JOB ▸ Set down everything from the line containing "You are a computer-use" down to the line containing "point(433,300)", with both of those lines included, copied character for character from the listing. Leave out the pictures.
>> Begin MATERIAL SHOWN
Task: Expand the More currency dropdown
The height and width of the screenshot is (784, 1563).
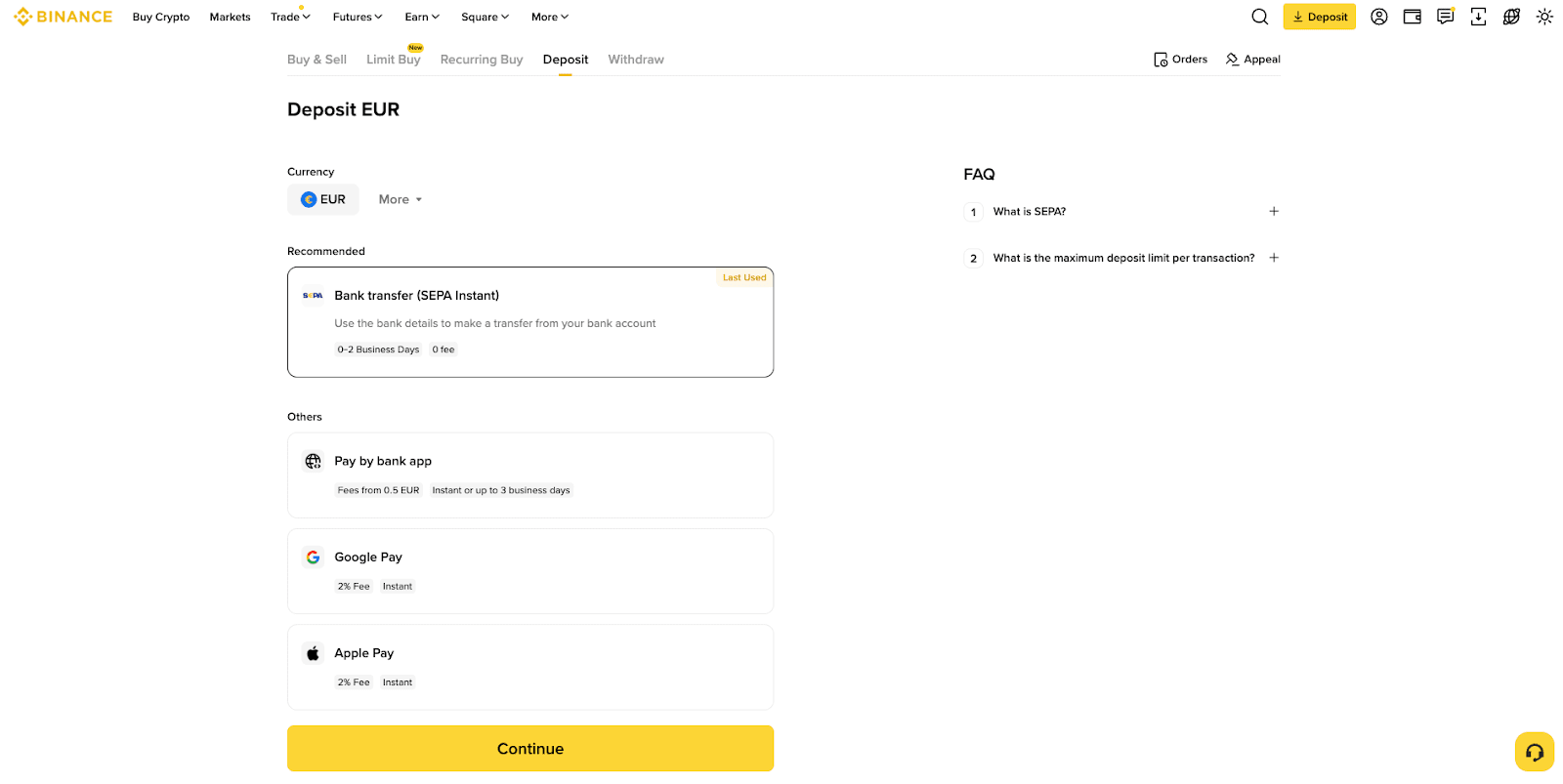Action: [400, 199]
>> End MATERIAL SHOWN
>> Begin MATERIAL SHOWN
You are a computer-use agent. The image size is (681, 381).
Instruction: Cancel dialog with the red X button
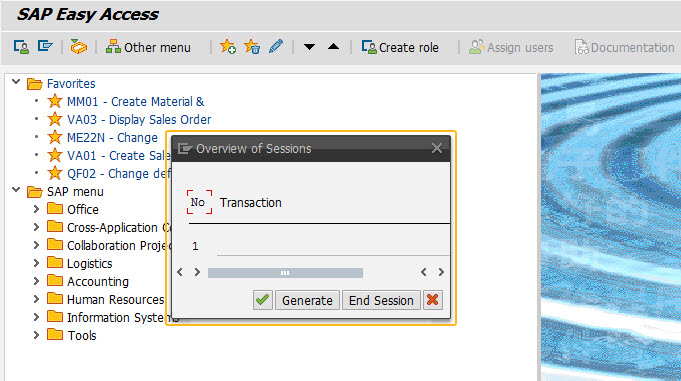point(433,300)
>> End MATERIAL SHOWN
>> Begin MATERIAL SHOWN
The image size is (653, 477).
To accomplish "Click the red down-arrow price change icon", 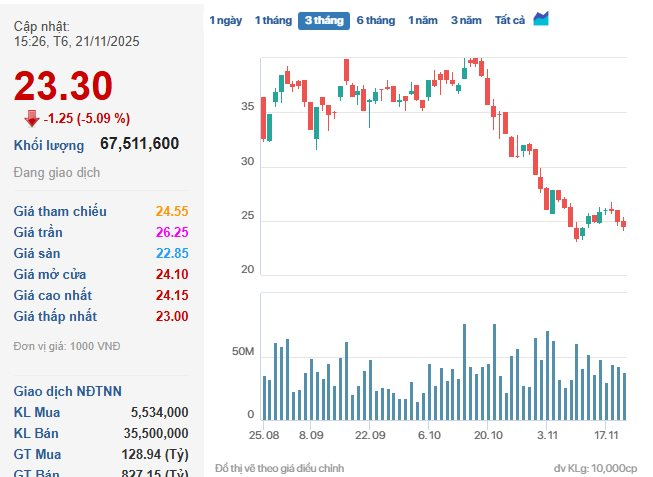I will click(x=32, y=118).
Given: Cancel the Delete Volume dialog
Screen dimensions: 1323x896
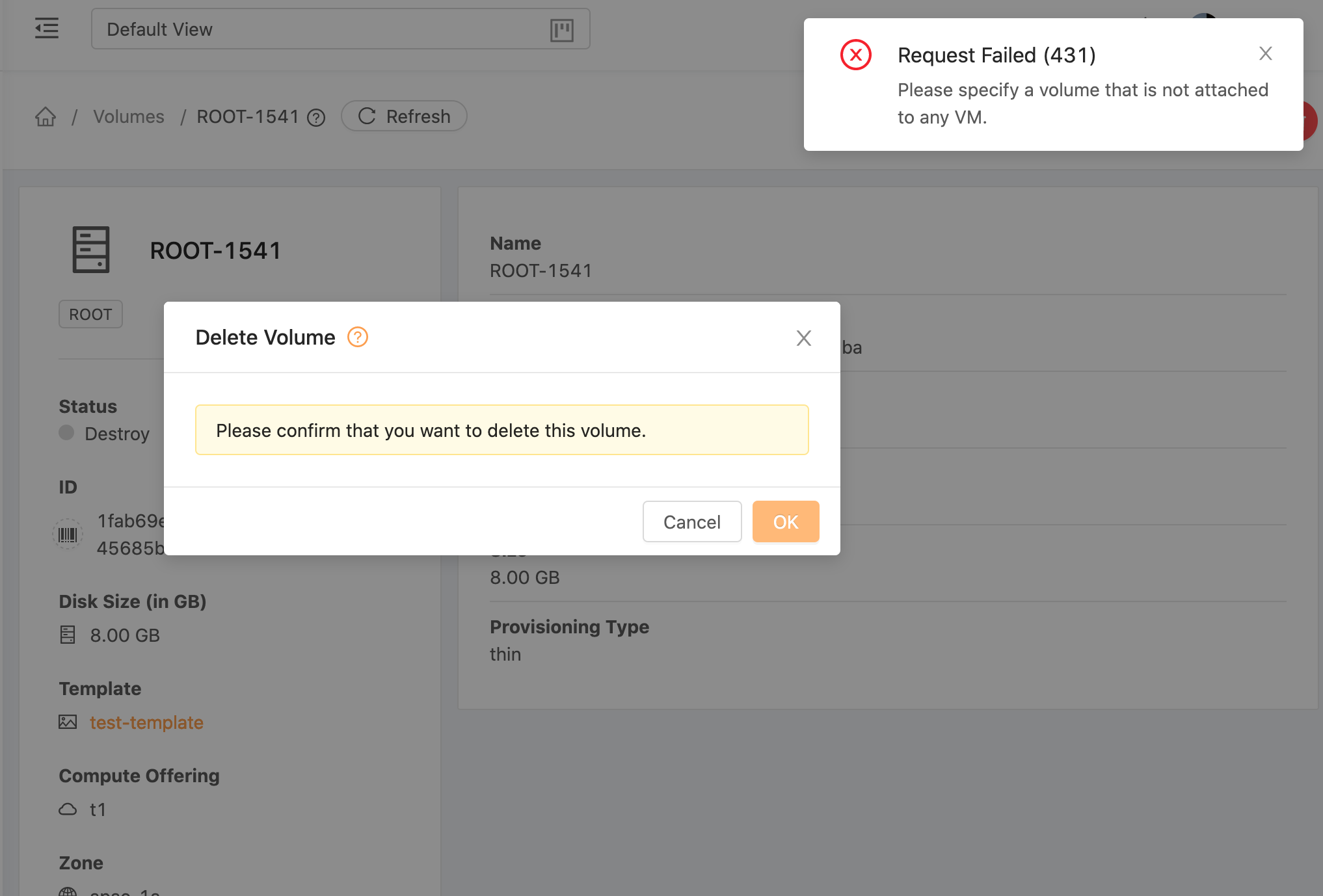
>> End MATERIAL SHOWN
FINISHED TASK ▸
You are a computer-use agent. The image size is (681, 381).
Instruction: Cancel dialog with the red X button
point(433,300)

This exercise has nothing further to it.